_Written task_
Write out the records as a JSON list of strings, one per line and with blank lines dropped, from the line containing "I want to click" through the end of the records. Omit the pictures.

_Exercise data_
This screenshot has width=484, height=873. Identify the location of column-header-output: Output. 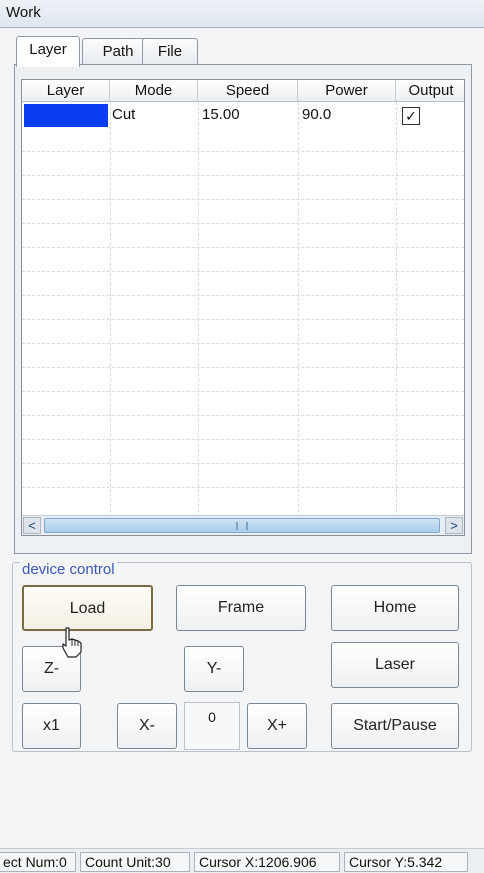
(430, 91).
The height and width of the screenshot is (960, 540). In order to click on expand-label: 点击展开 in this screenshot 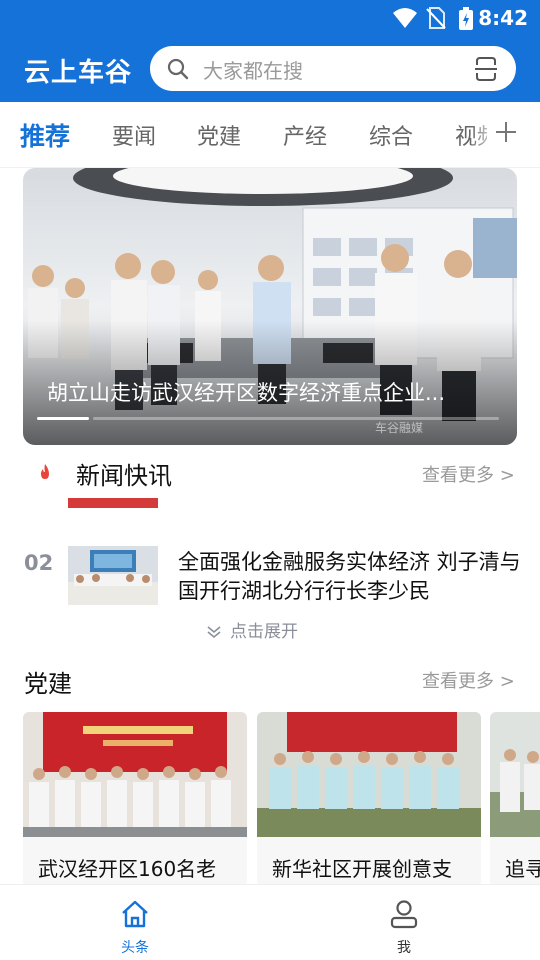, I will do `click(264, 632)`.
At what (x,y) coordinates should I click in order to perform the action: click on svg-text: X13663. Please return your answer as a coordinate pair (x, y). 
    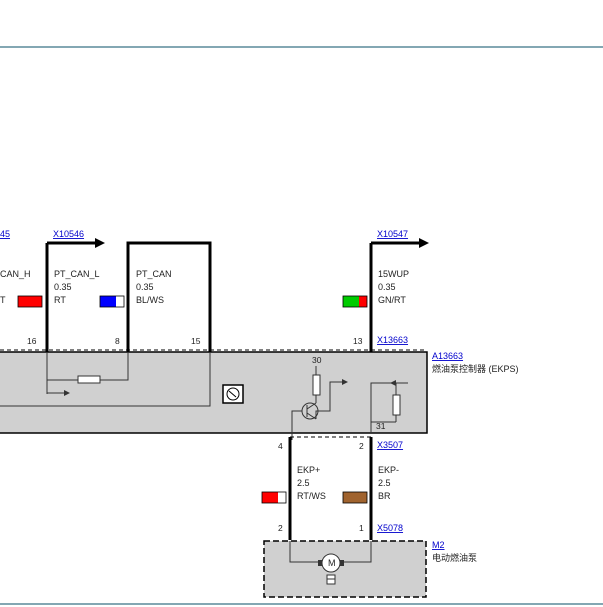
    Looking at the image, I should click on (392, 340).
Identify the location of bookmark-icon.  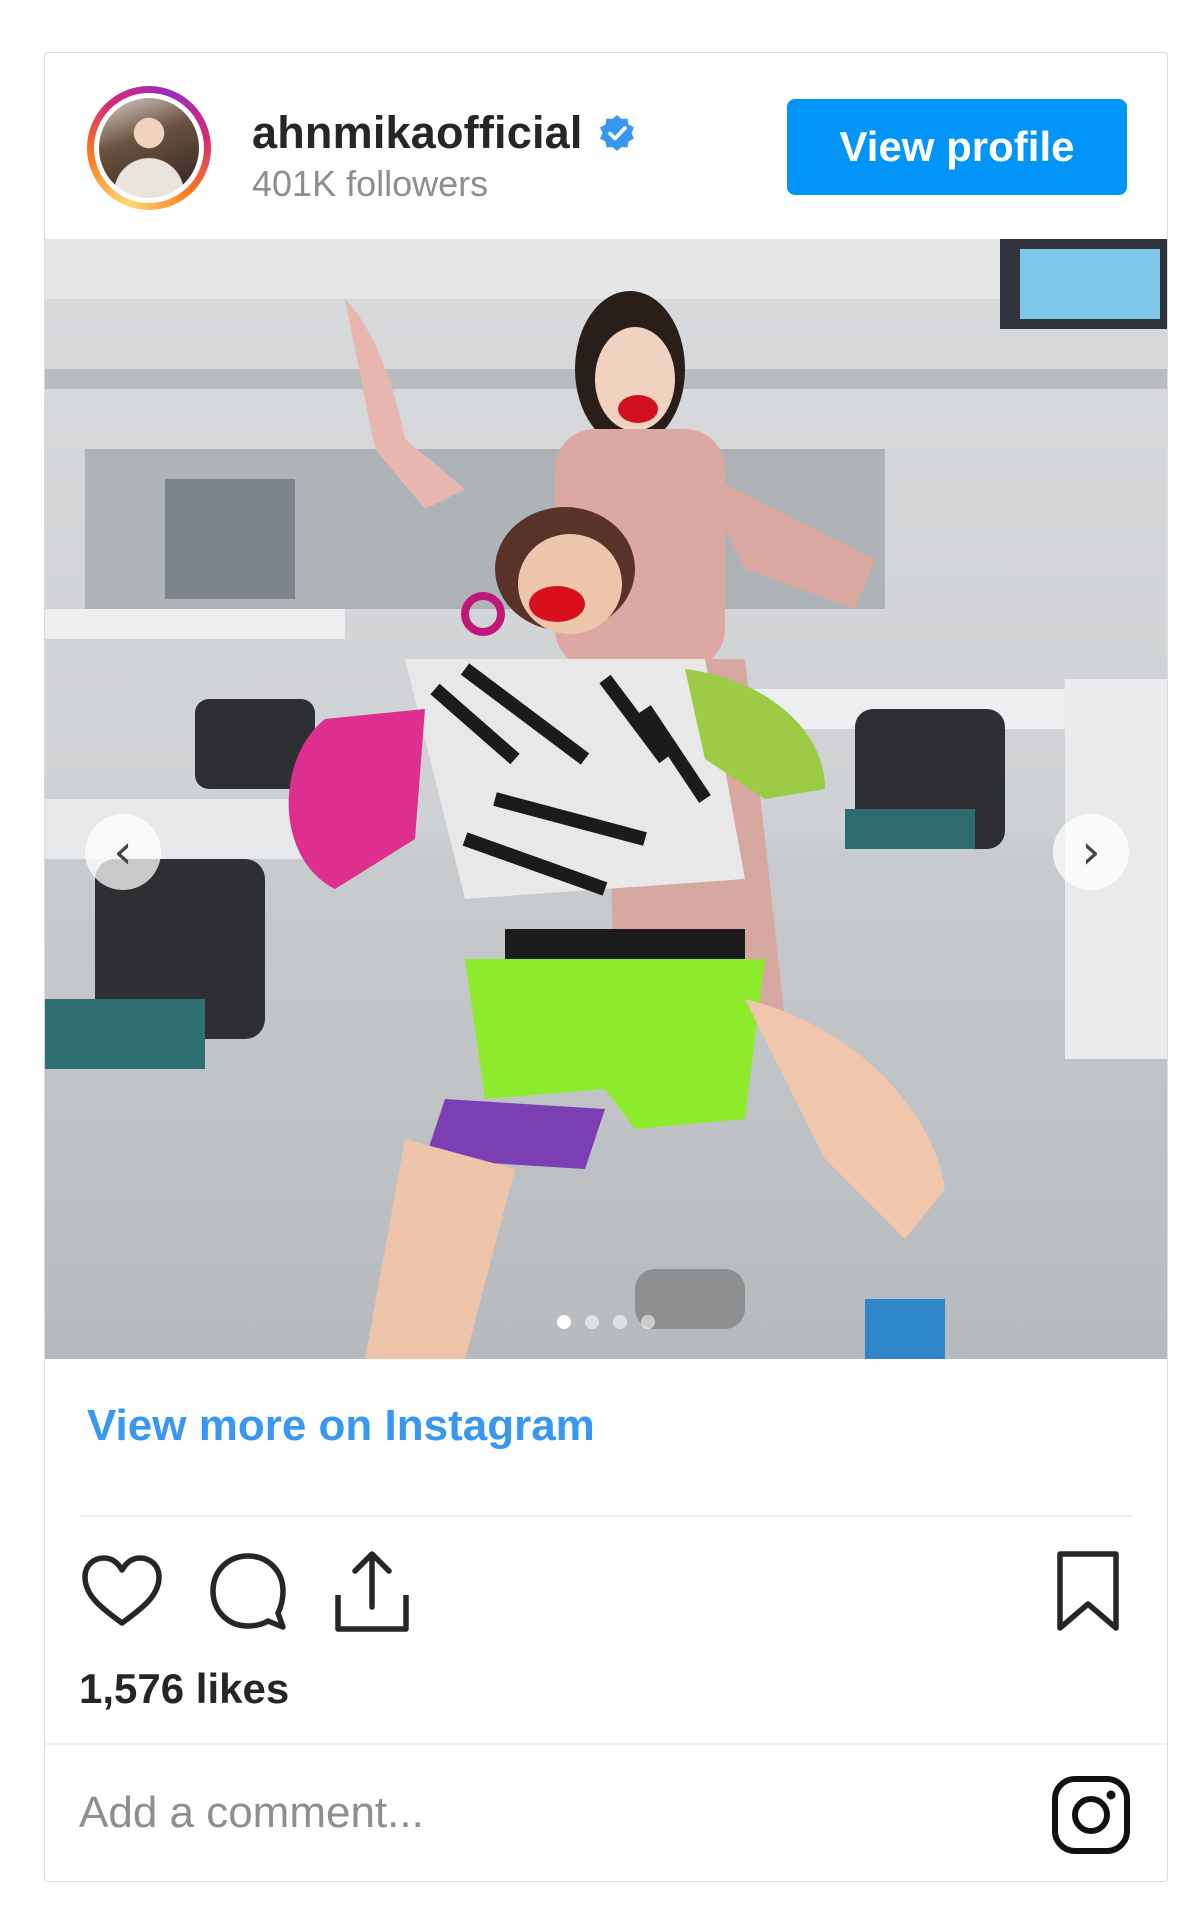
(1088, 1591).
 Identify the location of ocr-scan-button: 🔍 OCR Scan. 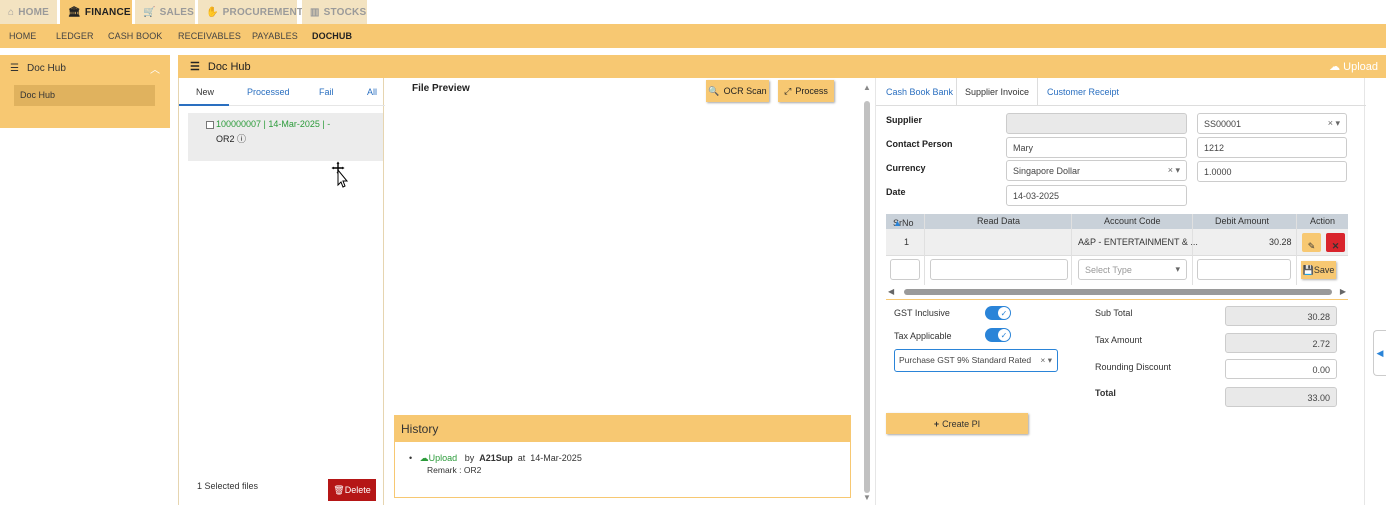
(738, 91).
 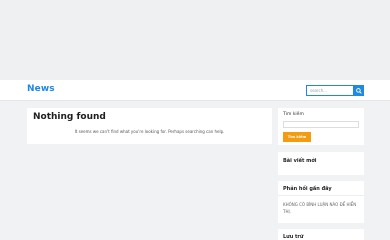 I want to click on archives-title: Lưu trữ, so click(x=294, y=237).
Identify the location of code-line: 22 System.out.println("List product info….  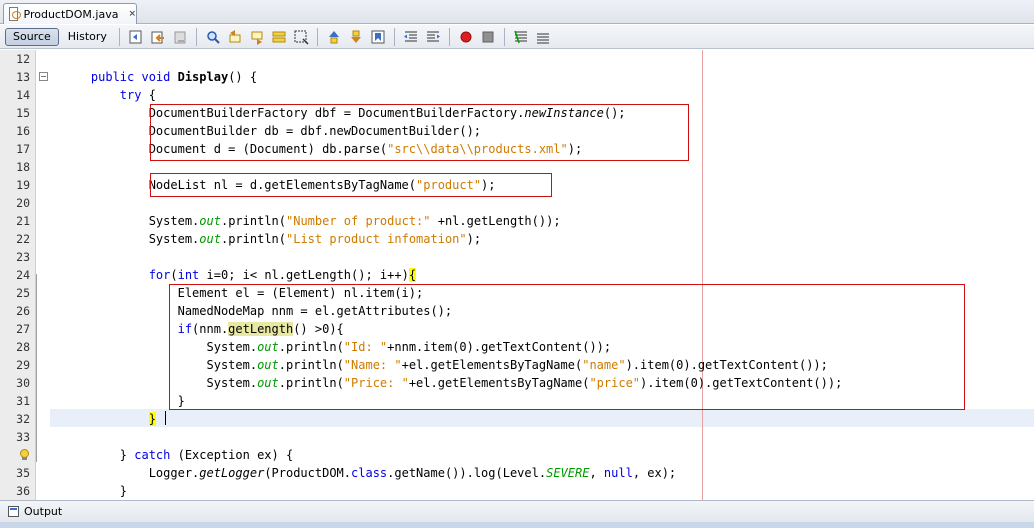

_Result for this exercise_
[
  "  I want to click on archives-title: Lưu trữ, so click(x=294, y=237).",
  "Identify the location of code-line: 22 System.out.println(\"List product info….  "
]